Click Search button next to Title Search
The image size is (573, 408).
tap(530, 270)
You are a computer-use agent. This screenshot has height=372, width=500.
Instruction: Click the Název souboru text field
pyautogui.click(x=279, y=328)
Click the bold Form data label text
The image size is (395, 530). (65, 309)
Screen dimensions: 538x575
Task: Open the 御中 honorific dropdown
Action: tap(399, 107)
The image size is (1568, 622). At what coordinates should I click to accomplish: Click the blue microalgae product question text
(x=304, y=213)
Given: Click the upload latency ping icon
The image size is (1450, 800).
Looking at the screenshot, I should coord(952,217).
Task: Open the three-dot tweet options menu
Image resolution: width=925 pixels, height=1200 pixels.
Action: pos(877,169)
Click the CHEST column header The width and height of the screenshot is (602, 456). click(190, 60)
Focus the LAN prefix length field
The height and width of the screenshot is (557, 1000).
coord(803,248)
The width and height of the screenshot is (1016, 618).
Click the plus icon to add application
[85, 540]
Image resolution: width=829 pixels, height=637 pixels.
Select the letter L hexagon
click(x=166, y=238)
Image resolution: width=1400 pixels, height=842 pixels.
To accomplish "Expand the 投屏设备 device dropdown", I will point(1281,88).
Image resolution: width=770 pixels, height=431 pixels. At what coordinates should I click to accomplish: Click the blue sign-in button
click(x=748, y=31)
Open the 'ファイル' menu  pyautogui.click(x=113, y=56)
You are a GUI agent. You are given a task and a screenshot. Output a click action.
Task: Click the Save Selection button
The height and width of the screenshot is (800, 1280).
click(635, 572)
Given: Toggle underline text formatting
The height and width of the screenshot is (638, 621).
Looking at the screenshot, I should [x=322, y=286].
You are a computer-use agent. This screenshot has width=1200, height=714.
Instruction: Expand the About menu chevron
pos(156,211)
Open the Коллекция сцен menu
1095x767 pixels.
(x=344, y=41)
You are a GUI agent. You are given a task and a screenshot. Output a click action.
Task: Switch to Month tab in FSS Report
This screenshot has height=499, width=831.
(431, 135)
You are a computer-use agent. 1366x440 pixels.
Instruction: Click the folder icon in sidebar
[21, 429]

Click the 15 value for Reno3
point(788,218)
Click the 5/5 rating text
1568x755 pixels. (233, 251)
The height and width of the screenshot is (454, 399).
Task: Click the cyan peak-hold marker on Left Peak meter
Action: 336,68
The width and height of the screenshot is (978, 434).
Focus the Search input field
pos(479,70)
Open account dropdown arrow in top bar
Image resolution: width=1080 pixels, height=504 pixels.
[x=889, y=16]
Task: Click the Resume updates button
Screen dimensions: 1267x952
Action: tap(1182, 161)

# # # # #

> **DESCRIPTION OF THE TASK**
Each entry above should be repeated exactly, with no line left out.

> **YOUR RESPONSE**
Click Search button next to Title Search
The image size is (573, 408).
tap(530, 270)
You are a computer-use agent. This screenshot has height=372, width=500.
Instruction: Click the Název souboru text field
pyautogui.click(x=279, y=328)
Click the bold Form data label text
The image size is (395, 530). (65, 309)
Screen dimensions: 538x575
Task: Open the 御中 honorific dropdown
Action: tap(399, 107)
The image size is (1568, 622). At what coordinates should I click to accomplish: Click the blue microalgae product question text
(x=304, y=213)
Given: Click the upload latency ping icon
The image size is (1450, 800).
Looking at the screenshot, I should coord(952,217).
Task: Open the three-dot tweet options menu
Image resolution: width=925 pixels, height=1200 pixels.
Action: pos(877,169)
Click the CHEST column header The width and height of the screenshot is (602, 456). click(190, 60)
Focus the LAN prefix length field
The height and width of the screenshot is (557, 1000).
coord(803,248)
The width and height of the screenshot is (1016, 618).
Click the plus icon to add application
[85, 540]
Image resolution: width=829 pixels, height=637 pixels.
Select the letter L hexagon
click(x=166, y=238)
Image resolution: width=1400 pixels, height=842 pixels.
To accomplish "Expand the 投屏设备 device dropdown", I will point(1281,88).
Image resolution: width=770 pixels, height=431 pixels. At what coordinates should I click to accomplish: Click the blue sign-in button
click(x=748, y=31)
Open the 'ファイル' menu  pyautogui.click(x=113, y=56)
You are a GUI agent. You are given a task and a screenshot. Output a click action.
Task: Click the Save Selection button
The height and width of the screenshot is (800, 1280).
click(635, 572)
Given: Toggle underline text formatting
The height and width of the screenshot is (638, 621).
Looking at the screenshot, I should [x=322, y=286].
You are a computer-use agent. This screenshot has width=1200, height=714.
Instruction: Expand the About menu chevron
pos(156,211)
Open the Коллекция сцен menu
1095x767 pixels.
(x=344, y=41)
You are a GUI agent. You are given a task and a screenshot. Output a click action.
Task: Switch to Month tab in FSS Report
This screenshot has height=499, width=831.
(431, 135)
You are a computer-use agent. 1366x440 pixels.
Instruction: Click the folder icon in sidebar
[21, 429]

Click the 15 value for Reno3
point(788,218)
Click the 5/5 rating text
1568x755 pixels. (233, 251)
The height and width of the screenshot is (454, 399).
Task: Click the cyan peak-hold marker on Left Peak meter
Action: 336,68
The width and height of the screenshot is (978, 434).
Focus the Search input field
pos(479,70)
Open account dropdown arrow in top bar
Image resolution: width=1080 pixels, height=504 pixels.
[x=889, y=16]
Task: Click the Resume updates button
Screen dimensions: 1267x952
Action: tap(1182, 161)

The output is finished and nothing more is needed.